Python script to find the intersection of files using multiple parameters

This script can be used to create the intersection of two files. The intersection of file A and file B is such that if the record is contained in both files, then it is contained in the output.

In this particular case we use a set of parameters to define the intersection of the two files. The set of defining parameters are an id, an encounter id, and a date. If all three parameters are contained in file A and file B, then we output to file C.

Below is a sample of the python code used in this script.

for row in readImg:

	outputRowData=[]
	outputRowData=outputRowData+row

	id = row[0]
	encounterid = row[1]
	photoDate = row[3]
	
	photoDateObj=datetime.datetime.strptime(photoDate, '%d/%m/%Y')

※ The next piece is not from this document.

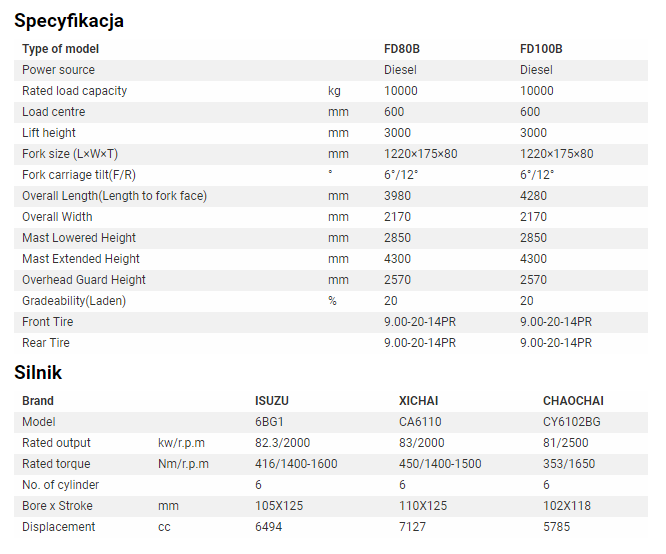Select the XICHAI brand column header
The image size is (666, 554).
point(418,401)
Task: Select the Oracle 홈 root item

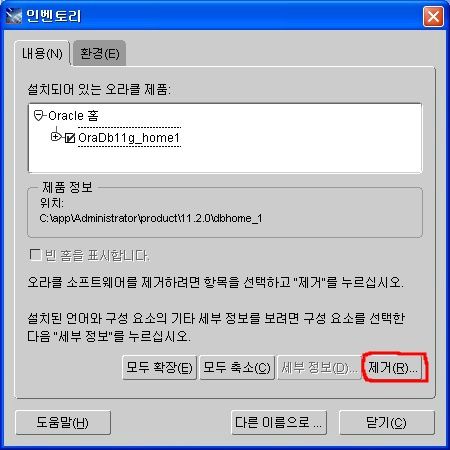Action: click(x=73, y=116)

	infile.seek(0) # reset to start of file

	for ref in readOpt:

		ref_id = ref[0]
		ref_encounterid = ref[7]
		ref_photoDate = ref[9]	
		
		if not (ref_photoDate=='' or 
                        ref_photoDate=="" or 
                        ref_photoDate==None):			

			ref_photoDateObj=datetime.datetime.strptime(
				ref_photoDate, '%d/%m/%Y')

			if id==ref_id and 
			   encounterid==ref_encounterid and 
			   photoDateObj==ref_photoDateObj:
				outputRowData=outputRowData+ref

The script was used to filter large patient data files. The first file contained information for a large set of images taken of retina from an eye screening program. The second files contained diseases grading and clinical measurements associated from various time points, which were then related to the eye screening event. This data was used for a deep learning system for classifications of disease and analysis into risk factors for disease.